◆ **Saved entries**:
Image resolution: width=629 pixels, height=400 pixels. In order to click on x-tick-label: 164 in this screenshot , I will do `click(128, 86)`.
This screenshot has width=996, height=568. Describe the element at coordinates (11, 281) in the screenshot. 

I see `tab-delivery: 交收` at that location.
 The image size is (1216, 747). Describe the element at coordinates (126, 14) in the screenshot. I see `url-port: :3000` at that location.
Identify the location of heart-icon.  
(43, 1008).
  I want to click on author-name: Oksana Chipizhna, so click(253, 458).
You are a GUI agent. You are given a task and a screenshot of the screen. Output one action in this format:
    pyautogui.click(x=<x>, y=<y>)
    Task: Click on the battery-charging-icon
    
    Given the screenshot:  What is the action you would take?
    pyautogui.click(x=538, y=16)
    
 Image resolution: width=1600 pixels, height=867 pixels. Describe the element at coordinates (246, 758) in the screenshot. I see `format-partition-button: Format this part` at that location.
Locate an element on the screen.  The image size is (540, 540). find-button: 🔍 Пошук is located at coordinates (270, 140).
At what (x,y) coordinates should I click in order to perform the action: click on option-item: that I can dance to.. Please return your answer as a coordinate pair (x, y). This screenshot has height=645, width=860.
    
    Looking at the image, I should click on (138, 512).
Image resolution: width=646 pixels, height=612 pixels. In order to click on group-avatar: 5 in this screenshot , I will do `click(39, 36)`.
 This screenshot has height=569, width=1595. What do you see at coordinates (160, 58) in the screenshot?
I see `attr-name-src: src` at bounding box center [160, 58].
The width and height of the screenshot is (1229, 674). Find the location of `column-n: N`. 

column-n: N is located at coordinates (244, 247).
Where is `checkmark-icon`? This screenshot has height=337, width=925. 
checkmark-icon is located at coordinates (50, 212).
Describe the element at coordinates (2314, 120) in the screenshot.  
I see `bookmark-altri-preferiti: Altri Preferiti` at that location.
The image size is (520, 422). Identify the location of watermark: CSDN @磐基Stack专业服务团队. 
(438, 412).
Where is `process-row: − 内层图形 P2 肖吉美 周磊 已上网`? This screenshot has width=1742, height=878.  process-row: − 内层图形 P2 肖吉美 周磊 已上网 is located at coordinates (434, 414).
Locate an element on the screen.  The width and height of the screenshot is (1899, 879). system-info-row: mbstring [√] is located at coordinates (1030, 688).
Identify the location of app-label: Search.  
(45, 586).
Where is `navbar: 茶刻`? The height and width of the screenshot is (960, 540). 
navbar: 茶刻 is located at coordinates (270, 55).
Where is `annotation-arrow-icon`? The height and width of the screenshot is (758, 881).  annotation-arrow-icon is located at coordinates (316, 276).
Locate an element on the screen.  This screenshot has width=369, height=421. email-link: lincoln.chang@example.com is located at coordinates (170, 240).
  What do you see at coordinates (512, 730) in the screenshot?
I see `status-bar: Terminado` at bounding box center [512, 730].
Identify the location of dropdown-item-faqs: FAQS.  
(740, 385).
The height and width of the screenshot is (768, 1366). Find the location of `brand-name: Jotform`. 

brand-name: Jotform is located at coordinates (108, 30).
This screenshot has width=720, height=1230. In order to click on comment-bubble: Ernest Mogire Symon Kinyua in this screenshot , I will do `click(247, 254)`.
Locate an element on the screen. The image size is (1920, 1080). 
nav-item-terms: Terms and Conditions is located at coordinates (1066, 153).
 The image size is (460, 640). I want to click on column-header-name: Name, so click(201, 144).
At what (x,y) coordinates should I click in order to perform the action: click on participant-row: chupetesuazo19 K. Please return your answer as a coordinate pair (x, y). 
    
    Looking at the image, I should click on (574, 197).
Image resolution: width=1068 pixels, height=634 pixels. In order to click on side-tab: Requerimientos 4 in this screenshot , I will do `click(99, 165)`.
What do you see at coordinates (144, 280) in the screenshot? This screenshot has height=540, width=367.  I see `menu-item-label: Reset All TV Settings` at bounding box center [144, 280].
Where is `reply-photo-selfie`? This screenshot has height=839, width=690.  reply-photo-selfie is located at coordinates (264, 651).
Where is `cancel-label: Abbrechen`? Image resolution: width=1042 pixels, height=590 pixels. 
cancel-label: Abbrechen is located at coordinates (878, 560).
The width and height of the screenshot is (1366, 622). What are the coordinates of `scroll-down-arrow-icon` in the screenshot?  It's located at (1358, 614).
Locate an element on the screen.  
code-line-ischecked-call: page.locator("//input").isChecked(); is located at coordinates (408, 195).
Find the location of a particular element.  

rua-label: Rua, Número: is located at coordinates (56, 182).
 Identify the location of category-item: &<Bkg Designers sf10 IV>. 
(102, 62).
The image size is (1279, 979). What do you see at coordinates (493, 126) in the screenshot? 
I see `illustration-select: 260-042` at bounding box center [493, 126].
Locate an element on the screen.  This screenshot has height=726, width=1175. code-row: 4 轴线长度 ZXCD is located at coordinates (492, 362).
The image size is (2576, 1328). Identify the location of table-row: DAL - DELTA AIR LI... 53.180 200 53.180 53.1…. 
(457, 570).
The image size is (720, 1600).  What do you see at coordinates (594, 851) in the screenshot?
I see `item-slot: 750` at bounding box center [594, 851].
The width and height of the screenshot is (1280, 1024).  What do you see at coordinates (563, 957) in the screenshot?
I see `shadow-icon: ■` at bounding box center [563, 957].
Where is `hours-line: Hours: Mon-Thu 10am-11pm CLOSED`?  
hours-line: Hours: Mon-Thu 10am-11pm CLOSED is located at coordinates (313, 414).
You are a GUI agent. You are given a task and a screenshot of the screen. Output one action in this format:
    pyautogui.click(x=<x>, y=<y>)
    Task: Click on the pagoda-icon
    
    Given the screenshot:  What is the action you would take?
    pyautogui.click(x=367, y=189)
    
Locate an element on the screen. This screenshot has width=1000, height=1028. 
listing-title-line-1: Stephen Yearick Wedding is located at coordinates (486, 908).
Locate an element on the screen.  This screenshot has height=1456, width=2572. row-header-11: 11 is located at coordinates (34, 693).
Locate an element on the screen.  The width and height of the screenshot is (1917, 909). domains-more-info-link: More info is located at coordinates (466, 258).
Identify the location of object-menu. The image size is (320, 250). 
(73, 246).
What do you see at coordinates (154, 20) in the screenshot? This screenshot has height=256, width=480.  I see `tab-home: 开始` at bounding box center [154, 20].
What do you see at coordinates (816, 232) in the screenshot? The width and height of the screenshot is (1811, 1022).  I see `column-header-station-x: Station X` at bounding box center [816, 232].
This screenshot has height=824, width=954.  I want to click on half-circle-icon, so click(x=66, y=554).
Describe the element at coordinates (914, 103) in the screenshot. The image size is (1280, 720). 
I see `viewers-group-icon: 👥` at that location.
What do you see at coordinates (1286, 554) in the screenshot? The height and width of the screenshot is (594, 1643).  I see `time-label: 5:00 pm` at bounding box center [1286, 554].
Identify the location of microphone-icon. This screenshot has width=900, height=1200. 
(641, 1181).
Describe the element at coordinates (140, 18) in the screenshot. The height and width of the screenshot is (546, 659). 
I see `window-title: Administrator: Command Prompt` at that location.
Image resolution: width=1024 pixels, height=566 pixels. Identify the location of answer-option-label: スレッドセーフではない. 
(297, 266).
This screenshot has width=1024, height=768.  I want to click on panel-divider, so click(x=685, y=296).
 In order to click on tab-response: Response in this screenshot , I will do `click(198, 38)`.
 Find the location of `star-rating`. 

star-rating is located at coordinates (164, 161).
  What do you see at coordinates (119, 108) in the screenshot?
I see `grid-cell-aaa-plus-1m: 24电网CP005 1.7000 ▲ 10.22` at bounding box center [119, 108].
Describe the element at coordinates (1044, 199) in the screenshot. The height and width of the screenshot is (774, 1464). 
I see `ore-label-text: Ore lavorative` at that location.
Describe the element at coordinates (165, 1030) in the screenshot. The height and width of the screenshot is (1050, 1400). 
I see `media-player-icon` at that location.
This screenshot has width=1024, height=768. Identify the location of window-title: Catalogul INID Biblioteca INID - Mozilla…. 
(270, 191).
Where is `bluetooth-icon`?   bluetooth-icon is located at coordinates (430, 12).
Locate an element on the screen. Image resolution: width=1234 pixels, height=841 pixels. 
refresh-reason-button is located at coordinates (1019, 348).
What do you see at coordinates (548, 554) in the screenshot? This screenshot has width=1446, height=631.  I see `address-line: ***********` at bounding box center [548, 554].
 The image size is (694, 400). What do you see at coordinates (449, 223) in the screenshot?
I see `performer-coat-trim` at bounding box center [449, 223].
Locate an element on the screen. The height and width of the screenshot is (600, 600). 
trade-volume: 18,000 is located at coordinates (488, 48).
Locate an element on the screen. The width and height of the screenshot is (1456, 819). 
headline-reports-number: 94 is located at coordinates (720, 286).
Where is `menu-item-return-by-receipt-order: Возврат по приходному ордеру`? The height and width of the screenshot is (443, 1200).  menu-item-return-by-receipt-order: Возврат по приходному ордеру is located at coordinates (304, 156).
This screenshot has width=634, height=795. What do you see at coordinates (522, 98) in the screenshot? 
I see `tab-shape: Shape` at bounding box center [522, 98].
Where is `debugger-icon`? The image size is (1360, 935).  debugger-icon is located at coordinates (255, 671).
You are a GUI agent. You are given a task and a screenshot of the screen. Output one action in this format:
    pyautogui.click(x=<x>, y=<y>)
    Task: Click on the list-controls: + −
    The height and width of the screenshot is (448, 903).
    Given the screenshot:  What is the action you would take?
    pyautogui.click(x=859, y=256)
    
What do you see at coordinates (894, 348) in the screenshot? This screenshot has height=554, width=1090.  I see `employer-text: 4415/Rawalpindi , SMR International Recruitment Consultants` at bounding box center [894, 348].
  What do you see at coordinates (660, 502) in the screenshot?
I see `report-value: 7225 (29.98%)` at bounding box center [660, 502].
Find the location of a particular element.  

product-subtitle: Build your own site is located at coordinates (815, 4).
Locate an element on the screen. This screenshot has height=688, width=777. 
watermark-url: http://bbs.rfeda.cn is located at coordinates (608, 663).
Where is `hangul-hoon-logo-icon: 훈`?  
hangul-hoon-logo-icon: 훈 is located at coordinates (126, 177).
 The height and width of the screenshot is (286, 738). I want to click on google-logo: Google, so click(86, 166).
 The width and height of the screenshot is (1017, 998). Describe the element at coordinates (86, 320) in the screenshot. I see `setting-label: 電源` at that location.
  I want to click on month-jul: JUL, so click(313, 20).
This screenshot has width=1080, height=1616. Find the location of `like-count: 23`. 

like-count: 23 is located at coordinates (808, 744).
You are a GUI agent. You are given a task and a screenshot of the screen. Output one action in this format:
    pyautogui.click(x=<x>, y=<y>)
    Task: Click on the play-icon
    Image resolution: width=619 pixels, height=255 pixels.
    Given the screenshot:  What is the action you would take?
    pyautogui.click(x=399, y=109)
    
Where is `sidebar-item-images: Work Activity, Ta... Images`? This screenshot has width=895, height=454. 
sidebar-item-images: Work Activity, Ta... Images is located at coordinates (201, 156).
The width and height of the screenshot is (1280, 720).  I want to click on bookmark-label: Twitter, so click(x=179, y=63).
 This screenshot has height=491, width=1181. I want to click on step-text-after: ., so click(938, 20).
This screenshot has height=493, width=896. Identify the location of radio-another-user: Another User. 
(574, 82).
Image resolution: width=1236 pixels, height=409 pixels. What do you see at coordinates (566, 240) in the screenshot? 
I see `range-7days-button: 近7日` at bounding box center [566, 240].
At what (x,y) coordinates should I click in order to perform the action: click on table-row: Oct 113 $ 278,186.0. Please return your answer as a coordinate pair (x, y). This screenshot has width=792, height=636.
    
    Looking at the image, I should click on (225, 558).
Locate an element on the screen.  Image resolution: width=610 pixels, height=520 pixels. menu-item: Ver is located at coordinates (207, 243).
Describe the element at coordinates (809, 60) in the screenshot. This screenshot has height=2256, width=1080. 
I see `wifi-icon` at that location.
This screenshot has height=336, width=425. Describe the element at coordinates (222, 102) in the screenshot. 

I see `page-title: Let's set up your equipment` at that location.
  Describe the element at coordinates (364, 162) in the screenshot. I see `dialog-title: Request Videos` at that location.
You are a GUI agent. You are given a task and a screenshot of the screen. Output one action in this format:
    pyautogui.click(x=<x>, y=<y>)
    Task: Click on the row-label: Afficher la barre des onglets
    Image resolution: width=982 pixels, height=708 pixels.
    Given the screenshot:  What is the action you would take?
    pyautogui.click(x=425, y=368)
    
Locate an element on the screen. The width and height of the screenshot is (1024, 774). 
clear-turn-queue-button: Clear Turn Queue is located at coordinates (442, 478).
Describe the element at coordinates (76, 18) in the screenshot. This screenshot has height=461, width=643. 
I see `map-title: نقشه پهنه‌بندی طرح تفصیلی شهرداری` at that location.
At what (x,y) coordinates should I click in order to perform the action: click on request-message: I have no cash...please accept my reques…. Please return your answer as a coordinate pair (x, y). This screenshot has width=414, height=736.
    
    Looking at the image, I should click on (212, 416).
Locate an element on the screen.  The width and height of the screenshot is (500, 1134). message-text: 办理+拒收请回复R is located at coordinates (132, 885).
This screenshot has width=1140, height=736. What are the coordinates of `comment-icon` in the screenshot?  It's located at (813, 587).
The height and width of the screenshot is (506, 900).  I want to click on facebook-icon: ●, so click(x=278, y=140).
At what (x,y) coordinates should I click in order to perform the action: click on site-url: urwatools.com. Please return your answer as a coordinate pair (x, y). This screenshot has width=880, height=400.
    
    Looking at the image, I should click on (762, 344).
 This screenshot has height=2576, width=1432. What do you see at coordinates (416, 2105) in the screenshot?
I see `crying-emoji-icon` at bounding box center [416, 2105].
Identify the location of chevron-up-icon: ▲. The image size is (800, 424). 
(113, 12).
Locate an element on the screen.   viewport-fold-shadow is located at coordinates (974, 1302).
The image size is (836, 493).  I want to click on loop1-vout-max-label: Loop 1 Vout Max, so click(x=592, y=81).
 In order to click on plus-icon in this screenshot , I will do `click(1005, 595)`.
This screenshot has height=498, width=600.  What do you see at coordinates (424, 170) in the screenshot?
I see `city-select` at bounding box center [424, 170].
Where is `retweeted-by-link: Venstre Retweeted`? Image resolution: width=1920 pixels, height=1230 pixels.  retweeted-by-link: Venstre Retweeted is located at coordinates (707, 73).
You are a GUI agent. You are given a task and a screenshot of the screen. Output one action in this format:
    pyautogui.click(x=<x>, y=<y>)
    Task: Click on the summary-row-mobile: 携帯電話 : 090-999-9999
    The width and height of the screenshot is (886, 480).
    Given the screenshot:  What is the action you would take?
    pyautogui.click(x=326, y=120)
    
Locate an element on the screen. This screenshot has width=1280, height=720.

◆ **Instruction**:
Substitute "Display size" for "Image resolution" in the lines from the one containing "pixels, height=590 pixels." through the one containing "The width and height of the screenshot is (1366, 622).", inclusive, and write out only those lines with nothing else changed.

◆ **Finished task**:
Where is `cancel-label: Abbrechen`? Display size: width=1042 pixels, height=590 pixels. 
cancel-label: Abbrechen is located at coordinates (878, 560).
The width and height of the screenshot is (1366, 622). What are the coordinates of `scroll-down-arrow-icon` in the screenshot?  It's located at (1358, 614).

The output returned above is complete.